Ce Plan risque également de déployer des effets très négatifs dans le secteur du commerce. Le Conseil d'Etat persiste en effet dans a volonté de limiter drastiquement les nouveaux magasins dans les villes de petites à moyenne importance. Concrètement, tout nouveau commerce dépassant 1000 m2 de surface de vente ne pourra en principe plus être ouvert s'il n'y a pas 1500 habitants dans un rayon de 300 mètres (à moins qu'il ne propose que de l'alimentaire).

L'Etat a fait une petite concession en faisant passer la limite de 800 à 1000 m2 et l'avis de la commission d'experts chargée d'examiner les dossiers n'aura qu'un effet consultatif (et non contraignant, comme initialement prévu). Mais on est bien loin d'une solution satisfaisante. Le développement commercial des communes vaudoises – je parle ici de cités comme Avenches, Grandson ou Oron - ne saurait être réglé par des formules mathématiques aussi simplistes. Expérience faite, la démographie et l'évolution économique déjouent systématiquement toutes les prévisions: la meilleure chose à faire est de garder un cadre juridique flexible pour accompagner leur évolution.

22/05/2013

Voiture ou transports publics?

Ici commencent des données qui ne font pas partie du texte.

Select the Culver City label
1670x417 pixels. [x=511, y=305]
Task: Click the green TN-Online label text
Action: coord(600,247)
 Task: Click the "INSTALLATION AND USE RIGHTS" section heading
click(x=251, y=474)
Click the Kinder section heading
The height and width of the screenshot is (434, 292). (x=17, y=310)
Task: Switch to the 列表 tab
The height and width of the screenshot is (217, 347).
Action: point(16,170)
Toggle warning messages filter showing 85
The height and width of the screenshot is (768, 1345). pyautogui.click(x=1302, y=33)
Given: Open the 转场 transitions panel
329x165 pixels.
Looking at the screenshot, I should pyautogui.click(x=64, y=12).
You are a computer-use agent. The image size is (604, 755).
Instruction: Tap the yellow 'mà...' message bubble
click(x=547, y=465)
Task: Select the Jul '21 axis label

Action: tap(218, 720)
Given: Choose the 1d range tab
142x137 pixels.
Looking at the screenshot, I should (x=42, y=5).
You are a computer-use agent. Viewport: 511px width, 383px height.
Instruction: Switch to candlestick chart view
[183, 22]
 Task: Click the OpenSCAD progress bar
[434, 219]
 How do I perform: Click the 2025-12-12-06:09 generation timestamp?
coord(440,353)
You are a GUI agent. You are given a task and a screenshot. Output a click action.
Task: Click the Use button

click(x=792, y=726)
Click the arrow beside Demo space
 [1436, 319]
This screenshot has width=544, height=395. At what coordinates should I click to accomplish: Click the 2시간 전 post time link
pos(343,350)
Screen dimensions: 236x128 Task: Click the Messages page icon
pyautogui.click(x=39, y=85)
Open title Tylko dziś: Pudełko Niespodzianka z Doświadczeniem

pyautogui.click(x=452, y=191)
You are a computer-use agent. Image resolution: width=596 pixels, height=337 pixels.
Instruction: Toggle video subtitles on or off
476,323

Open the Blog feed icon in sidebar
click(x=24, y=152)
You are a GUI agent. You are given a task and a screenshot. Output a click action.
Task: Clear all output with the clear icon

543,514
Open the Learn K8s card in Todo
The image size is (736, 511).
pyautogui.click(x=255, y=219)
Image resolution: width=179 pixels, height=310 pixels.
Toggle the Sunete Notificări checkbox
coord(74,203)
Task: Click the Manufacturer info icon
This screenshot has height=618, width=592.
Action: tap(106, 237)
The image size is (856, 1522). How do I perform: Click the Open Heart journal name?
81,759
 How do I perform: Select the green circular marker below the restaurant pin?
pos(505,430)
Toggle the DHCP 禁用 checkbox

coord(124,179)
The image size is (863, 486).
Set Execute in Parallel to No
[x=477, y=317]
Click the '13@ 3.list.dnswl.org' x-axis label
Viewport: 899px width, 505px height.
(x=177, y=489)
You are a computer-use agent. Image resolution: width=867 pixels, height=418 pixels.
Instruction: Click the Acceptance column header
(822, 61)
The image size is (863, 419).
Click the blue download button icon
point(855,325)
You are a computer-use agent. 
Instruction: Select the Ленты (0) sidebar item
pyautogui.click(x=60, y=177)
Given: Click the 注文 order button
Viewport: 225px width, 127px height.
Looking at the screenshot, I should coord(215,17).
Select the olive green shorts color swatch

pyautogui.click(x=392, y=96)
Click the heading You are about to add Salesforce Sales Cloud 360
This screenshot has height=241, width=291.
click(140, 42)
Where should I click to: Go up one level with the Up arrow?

Les Vaudois ne choisissent pas, ils veulent les deux

Près de trois quarts des kilomètres parcourus quotidiennement par les Vaudois le sont en transports individuels motorisés. Chaque habitant du canton effectue 37 kilomètres de déplacement quotidien, dont une distance de 14 kilomètres pour ses loisirs. Ces derniers trajets  arrivent devant ceux effectués pour se rendre au travail (10 kilomètres)!

Ces chiffres tirés de Statistique Vaud sont bien sûr de moyennes. Les citadins font de petits déplacements la semaine, le plus souvent en transports publics, mais couvrent de longues distances le week-end pour leurs loisirs. Et surtout en voiture (56% des ménages lausannois sont au moins propriétaires d'une voiture, qu'ils conduisent moins la semaine). Les habitants résidants en dehors des centres utilisent à l'inverse beaucoup plus leurs véhicules la semaine pour aller au travail, mais sont plus sédentaires que les citadins les samedis et dimanches. Au final, rats des villes et rats des champs sont tous consommateurs d'infrastructures routières et autoroutières.

Qu'en conclure? La densification des centres urbains – indispensable pour faire face à la pénurie de logements - ne nous dispensera pas de la nécessité d'améliorer le réseau routier. Car tout le monde utilise la voiture ou la moto. Que ce soit pour aller skier, au lac ou voir une exposition, que l'on soit lausannois, broyards ou chablaisiens! Les adversaires du trafic privé devraient en prendre conscience lorsqu'ils opposent systématiquement les transports publics à la route, en voulant donner une préférence au premier sous le prétexte qu'il faut décourager les gens de recourir à leur propre véhicule.

Ces dernières années, le trafic motorisé privé a diminué en ville de Lausanne, grâce à l'accroissement de l'offre en transports publics et en particulier du M2. Les jeunes passent plus tardivement leur permis de conduire (mais peut-être y-a-t-il aussi des raisons financières à cela…). Les habitudes changent. Mais la ville vit aussi de commerces, d'hôtels, de tourisme: les consommateurs et visiteurs doivent pouvoir accéder au centre sans entraves. A défaut, l'activité risque de se déplacer en périphérie. Au niveau cantonal comme dans les centres, transports publics et moyens individuels doivent absolument rester complémentaires! Et développés en parallèle, sans discriminations!